Mutluluk rastlantısal ve öznel bir durumdur. Sistematik bir açıklamasını getiremem, kimse de getiremedi bugüne dek. Ama çok uzaklarda olmadığına inanıyorum. Küçük bir ekranın arkasında olduğuna ise inanmak istemiyorum. Mutluluk dediğimiz şeyi başucumuzda, saçlarımızın arasında veya avuç içlerimizde bulabiliriz. Tıpkı zaten elimizde olan telefonumuzun varlığını unutup onu aramaya çalışmamız gibi. Çoktan bulup varlığını unutmuş olabiliriz. Tekrar aramaya koyulmamız gerekiyor. Mutluluğu aramak için tek tuşa basmamız yetiyor. Uçak modu. Küçük bir adımla başlıyoruz öncelikle. Haftanın her günü için belirli bir zaman aralığı için ‘mutluluğu arama’ tuşumuza basıyoruz. Başlarda panik olacak ve kötü hissedeceksiniz, bir şeyleri kaçırdığınızı düşüneceksiniz. Fakat bu süreci atlattığınız zaman her şeyin değiştiğini göreceksiniz. Beyaz kâğıda sulu boya damlatılması gibi hayatınıza renk karıştıracaksınız. Teknoloji çağının gereğini yerine getirip, yönetilen değil yöneten haline geleceksiniz. Belki gerçekten ne istediğinizi keşfedeceksiniz. Resim çizmeye ya da spora yatkınlığınızın olduğunu, sesinizin de hiç fena olmadığının farkına varacaksınız. Farklı olmaya çalışmak ile farklı olmak arasındaki farkı göreceksiniz. Ve siz farklı olan olacaksınız. Sıcak güneşin altında çuvalınıza kalpler, takip ve arkadaşlık istekleri doldurmaya çalışmayacaksınız. Çuvalınızı bir kenara koyup etrafınıza bakacak, elinizin tersiyle alnınızdaki teri sileceksiniz. Ve elbette yüzünüzde bir gülümseme olacak. Çünkü artık yüzünüze beyaz bir ışık vurmuyor. Bir ekrana değil, bir çift göze bakıyorsunuz.

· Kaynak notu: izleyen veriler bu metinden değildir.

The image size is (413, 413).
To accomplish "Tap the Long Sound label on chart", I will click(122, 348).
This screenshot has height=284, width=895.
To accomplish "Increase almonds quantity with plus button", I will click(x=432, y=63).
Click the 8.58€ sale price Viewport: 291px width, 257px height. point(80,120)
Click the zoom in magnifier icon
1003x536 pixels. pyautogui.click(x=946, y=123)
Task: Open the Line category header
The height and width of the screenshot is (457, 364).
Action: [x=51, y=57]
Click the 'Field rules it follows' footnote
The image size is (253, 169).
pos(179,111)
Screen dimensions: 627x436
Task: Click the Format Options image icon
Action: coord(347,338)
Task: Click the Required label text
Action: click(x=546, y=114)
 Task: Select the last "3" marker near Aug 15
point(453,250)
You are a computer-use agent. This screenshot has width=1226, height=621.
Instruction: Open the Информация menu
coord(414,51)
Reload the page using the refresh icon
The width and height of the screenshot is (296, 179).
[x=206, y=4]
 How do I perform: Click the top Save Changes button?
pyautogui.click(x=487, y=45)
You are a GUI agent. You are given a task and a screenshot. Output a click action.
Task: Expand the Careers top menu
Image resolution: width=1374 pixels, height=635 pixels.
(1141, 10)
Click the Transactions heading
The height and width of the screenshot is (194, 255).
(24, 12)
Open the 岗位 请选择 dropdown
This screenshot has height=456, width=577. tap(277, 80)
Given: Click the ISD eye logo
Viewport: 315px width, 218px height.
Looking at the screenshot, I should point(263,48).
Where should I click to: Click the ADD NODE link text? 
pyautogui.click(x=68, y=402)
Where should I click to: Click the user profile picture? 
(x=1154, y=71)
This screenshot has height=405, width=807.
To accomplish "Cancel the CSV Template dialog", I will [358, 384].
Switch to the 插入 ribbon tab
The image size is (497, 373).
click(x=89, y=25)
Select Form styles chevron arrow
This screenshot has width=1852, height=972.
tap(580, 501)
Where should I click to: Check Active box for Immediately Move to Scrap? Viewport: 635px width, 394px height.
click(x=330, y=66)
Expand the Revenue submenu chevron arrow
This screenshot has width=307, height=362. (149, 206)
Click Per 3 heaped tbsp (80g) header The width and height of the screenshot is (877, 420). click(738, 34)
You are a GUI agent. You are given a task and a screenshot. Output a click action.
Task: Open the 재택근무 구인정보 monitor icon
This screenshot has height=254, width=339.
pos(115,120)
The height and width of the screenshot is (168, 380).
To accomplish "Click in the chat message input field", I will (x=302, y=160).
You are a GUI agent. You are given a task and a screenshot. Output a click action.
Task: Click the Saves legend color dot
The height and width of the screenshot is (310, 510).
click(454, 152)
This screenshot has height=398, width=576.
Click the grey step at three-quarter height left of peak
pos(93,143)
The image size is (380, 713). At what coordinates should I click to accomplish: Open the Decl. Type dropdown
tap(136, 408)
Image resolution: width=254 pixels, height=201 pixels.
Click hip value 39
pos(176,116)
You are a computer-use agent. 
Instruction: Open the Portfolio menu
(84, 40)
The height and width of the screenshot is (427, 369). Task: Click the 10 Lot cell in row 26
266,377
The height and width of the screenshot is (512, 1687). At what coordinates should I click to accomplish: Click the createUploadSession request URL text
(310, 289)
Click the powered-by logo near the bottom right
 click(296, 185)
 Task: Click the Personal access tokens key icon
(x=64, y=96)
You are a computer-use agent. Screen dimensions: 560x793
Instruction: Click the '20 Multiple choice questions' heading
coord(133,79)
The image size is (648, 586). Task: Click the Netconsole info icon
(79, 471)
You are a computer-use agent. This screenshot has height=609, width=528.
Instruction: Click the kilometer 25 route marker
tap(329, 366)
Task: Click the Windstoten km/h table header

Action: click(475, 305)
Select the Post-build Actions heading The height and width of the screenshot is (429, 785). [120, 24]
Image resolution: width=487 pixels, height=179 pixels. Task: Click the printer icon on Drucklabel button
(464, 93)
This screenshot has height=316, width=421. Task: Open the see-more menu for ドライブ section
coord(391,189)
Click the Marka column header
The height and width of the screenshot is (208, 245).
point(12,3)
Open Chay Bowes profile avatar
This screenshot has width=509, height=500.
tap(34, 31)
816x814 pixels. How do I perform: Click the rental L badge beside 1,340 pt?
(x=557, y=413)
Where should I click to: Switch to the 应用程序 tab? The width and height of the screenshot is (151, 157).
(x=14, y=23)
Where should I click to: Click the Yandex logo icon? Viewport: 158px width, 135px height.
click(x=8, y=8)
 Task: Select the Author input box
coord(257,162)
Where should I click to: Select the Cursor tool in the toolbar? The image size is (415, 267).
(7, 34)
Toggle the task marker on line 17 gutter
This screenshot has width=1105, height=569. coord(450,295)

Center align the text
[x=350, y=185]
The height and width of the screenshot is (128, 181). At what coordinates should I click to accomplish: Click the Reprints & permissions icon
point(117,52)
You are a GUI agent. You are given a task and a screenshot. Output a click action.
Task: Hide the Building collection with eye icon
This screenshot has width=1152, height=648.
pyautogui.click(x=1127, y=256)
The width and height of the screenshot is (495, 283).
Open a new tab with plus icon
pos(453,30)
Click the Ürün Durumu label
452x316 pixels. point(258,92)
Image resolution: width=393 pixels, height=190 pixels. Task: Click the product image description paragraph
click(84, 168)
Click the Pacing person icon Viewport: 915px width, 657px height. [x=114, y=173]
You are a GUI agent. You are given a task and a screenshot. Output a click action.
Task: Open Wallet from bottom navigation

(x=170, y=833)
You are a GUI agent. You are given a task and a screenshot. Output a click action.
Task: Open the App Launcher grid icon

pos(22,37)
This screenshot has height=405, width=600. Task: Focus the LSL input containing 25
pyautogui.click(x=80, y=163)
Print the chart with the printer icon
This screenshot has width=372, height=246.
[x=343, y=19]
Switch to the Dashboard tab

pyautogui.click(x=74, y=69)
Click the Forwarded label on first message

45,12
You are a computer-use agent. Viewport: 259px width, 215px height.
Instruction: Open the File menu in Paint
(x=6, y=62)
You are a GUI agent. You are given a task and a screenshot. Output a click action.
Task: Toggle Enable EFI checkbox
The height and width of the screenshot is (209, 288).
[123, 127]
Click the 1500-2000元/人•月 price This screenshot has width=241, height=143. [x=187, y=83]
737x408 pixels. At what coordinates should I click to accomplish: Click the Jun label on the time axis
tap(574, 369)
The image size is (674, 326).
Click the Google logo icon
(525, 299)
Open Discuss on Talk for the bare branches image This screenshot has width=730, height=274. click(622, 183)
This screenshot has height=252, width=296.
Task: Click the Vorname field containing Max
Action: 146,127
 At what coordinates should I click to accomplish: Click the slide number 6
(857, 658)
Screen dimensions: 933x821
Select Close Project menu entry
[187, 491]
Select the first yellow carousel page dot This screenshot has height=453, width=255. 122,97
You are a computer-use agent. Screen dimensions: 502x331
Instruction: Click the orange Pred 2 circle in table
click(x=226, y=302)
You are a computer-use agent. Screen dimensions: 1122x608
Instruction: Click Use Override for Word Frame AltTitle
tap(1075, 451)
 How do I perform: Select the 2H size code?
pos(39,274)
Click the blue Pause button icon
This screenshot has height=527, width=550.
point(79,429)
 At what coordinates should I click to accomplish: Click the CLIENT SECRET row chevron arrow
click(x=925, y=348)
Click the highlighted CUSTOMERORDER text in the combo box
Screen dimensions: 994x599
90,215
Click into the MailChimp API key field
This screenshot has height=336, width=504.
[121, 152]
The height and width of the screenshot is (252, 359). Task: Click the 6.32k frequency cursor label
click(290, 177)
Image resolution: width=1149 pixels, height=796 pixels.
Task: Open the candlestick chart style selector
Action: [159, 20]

Üzgün suratlardan oluşan bir yığına dönüştüğümüzü söylemiştim. Belki de olduğumuz şey bu değildir. Belki de okyanusun altındaki küçük taş parçalarıyızdır. Her dalgada sürükleniyor olabiliriz. Fakat gün ışığını hala görebiliyoruz. Yüzeye çıkabiliriz.